# Stainless Steel Track



## drjohn (Feb 24, 2009)

So with the closing of Aristocraft, what are the alternatives for stainless steel track, switches, etc. Our small club was looking to build an outdoor layout at Virginia Museum of Transportation. We have a good bit of stainless steel track already put away, but may need some extra.


----------



## Dave Meashey (Jan 2, 2008)

Hi John;

I don't know what our price point is, but check the AML Code 332 Stainless Steel Track in the Silver State Trains site (there is a link near the beginning of the Forums menu). 
Best,
David Meashey


OBTW I start helping out at The Rail Yard on 11/23/13, so my Saturdays are spoken for until after Christmas from that date.


----------



## BigRedOne (Dec 13, 2012)

SVRR has six foot lengths of stainless flex track, and a selection of switches.


----------



## Dr Rivet (Jan 5, 2008)

BRO 

Remember... SVRR is ALL code 250; Aristo and AML are code 332 like LGB/USAT...

◆ **PROVIDED MATERIAL**
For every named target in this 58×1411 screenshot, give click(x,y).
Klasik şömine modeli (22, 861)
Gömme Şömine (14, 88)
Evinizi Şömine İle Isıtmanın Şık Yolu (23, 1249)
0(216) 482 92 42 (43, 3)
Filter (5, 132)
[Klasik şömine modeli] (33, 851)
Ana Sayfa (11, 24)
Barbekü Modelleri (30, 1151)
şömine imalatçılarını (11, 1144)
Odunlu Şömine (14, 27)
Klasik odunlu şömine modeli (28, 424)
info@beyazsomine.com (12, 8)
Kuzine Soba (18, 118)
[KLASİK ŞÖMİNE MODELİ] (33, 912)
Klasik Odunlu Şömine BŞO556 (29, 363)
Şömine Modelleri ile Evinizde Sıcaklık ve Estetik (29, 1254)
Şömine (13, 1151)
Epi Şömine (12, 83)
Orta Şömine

◆ **WRITTEN INSTRUCTION 1**
In the stainless steel track thread, what code does Dr Rivet say all SVRR track is?
◆ **WRITTEN INSTRUCTION 2**
Pick up the stainless steel track thread after its final post and keep it going.
The lines after the stainless steel track thread are separate material.

◆ **TASK RESULT 1**
Code 250.

◆ **TASK RESULT 2**
----------



## Ltotis (Jan 3, 2008)

I ordered some 6 foot lengths oh AML SS but won't be in until after the 1st of the year. 
LAO


----------



## CliffyJ (Apr 29, 2009)

John, you might want to get a sample of Train Li's nickel plated track. The plating is tough as nails, has the benefits of SS; and the track is generally cheaper than SS.


----------



## Robby D (Oct 15, 2009)

AML is going to be making in SS track. 
#6 switches 
8ft switches 
3ft & 6ft flex track 
and most curved sizes


----------



## catherine yronwode (Oct 9, 2013)

Newbie question: 

"SVRR is ALL code 250; Aristo and AML are code 332 like LGB/USAT..." 

1) What are the differences between code 250 and code 332 

2) Can you run both on the same layout or should all your SS track have the same code #? 

3) Which is code # preferred by most long-time people in the hobby (that is on long-time layouts??


----------



## chuck n (Jan 2, 2008)

The short answer is that the number is the decimal height in inches of the rail. Code 332 is 0.332 inches high and code 250 is 0.250 inches high. There are rail joiners that will bring the rails together to match the top of the rail head.


Chuck


----------



## livesteam53 (Jan 4, 2008)

Hopefully we will be seeing Stainless Steel track from AML by the end of this year. 
I been riding them hard to get it done. We all need it!


----------



## wgn4884 (May 23, 2013)

H&R Trains web site shows SS track for sale.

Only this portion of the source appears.